**Task to complete**:
Can you transcribe the data exactly? Leave the pictures out.

*** Begin section ***

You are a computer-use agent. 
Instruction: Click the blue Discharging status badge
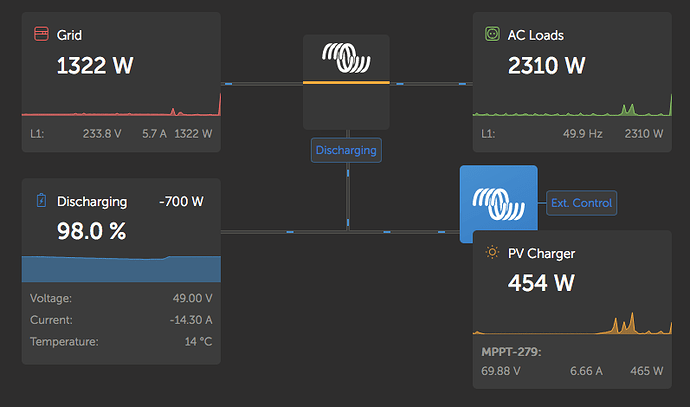[346, 150]
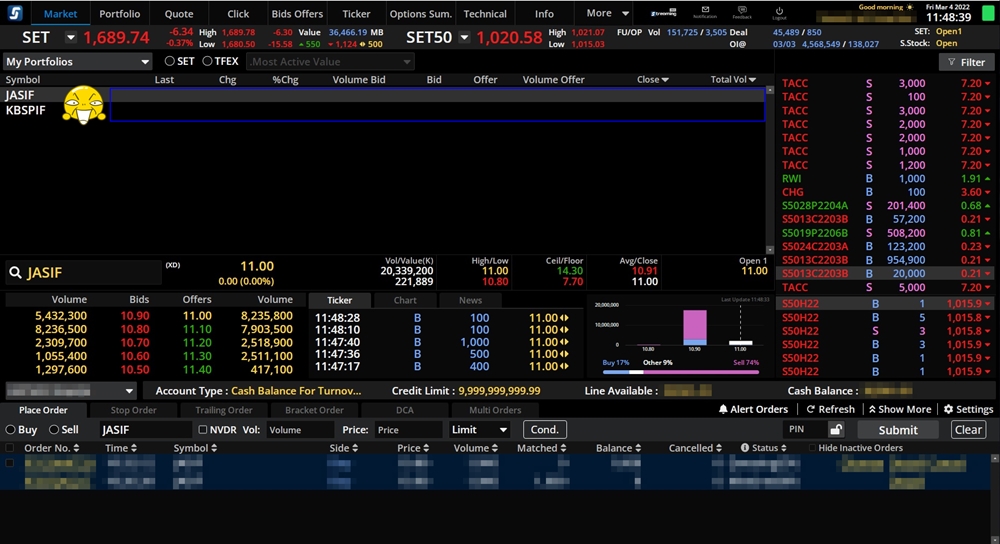Select the TFEX radio button
The height and width of the screenshot is (544, 1000).
pyautogui.click(x=207, y=61)
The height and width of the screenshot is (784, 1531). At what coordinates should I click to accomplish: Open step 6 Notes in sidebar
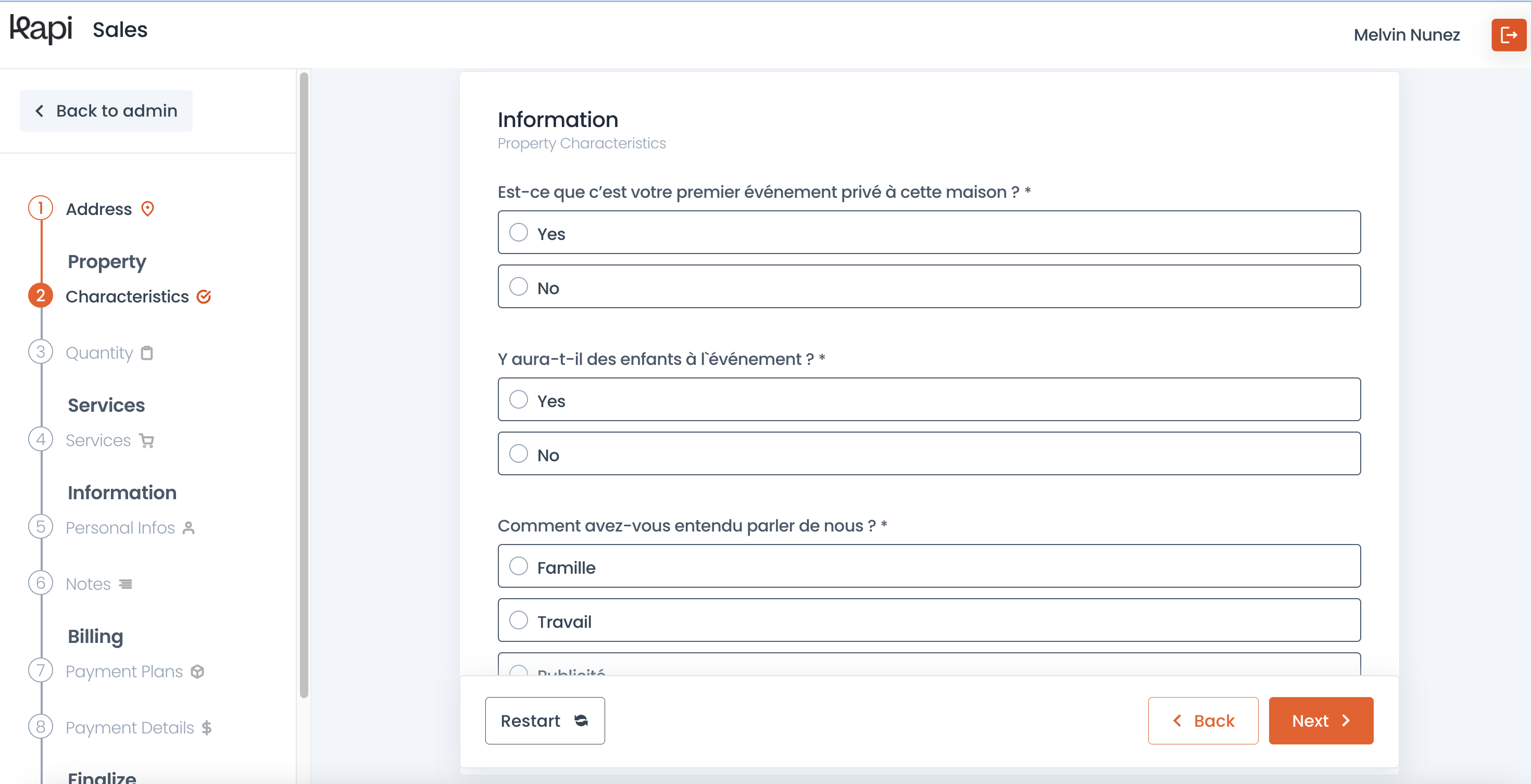point(88,585)
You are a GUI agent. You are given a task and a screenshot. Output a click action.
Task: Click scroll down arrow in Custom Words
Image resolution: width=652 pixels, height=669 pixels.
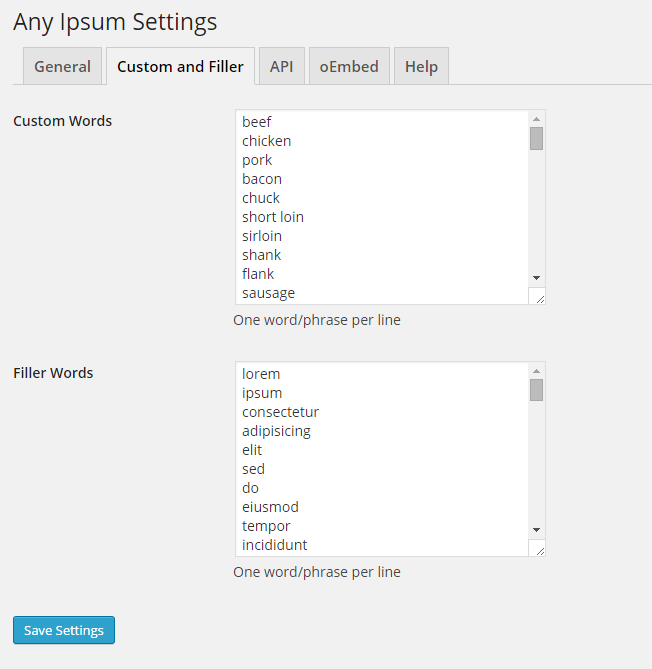[x=537, y=277]
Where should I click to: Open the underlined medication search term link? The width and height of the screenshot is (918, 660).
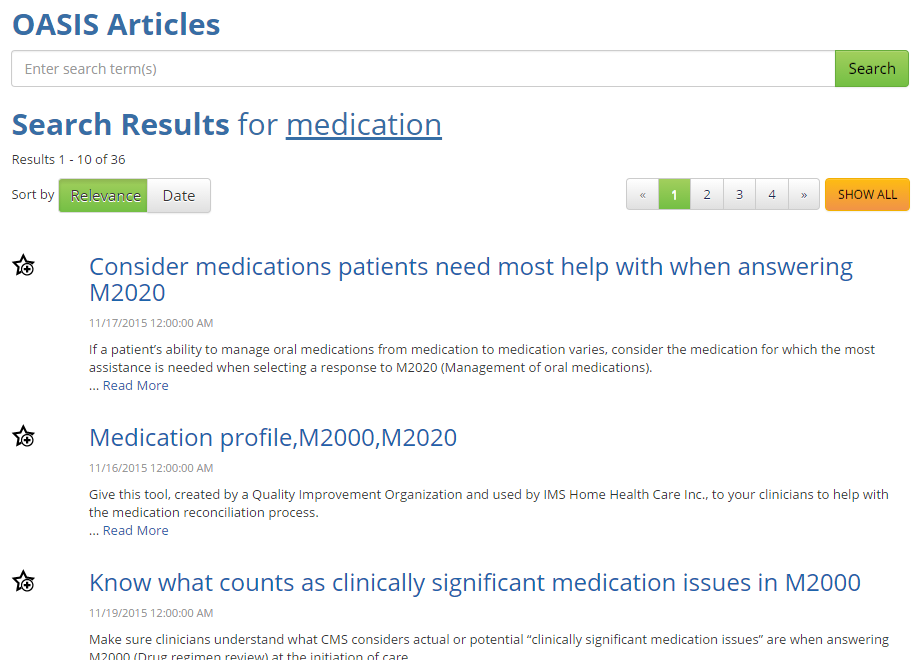pos(363,125)
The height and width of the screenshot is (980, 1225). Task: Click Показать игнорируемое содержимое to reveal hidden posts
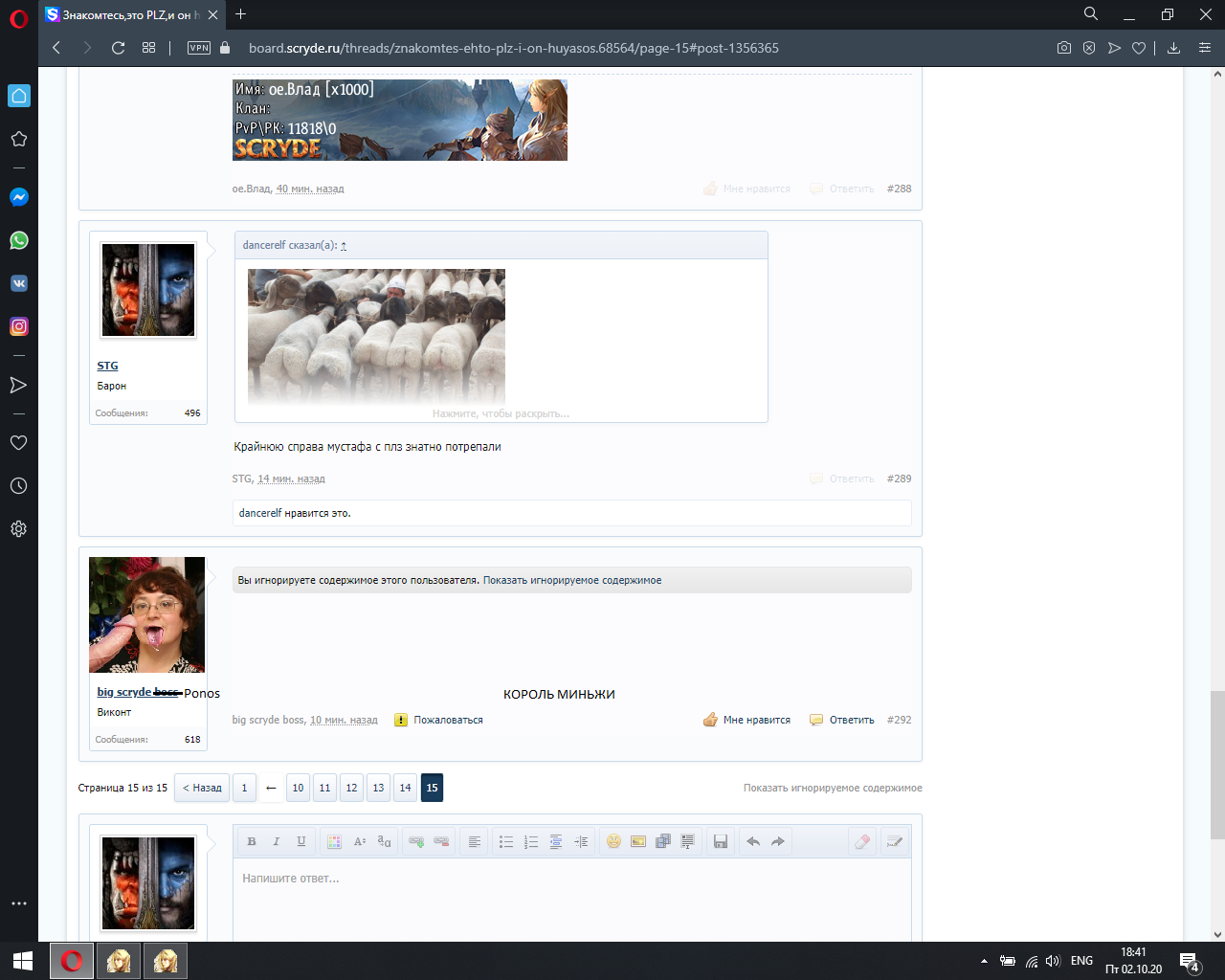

*** End section ***

**Response**:
You are a computer-use agent. 
Instruction: Click the blue Discharging status badge
[346, 150]
Select the TFEX radio button
The height and width of the screenshot is (544, 1000).
pyautogui.click(x=207, y=61)
The height and width of the screenshot is (784, 1531). At what coordinates should I click to accomplish: Open step 6 Notes in sidebar
point(88,585)
You are a GUI agent. You are given a task and a screenshot. Output a click action.
Task: Click scroll down arrow in Custom Words
Image resolution: width=652 pixels, height=669 pixels.
[x=537, y=277]
Where should I click to: Open the underlined medication search term link? The width and height of the screenshot is (918, 660).
pos(363,125)
The height and width of the screenshot is (980, 1225). Task: Click Показать игнорируемое содержимое to reveal hidden posts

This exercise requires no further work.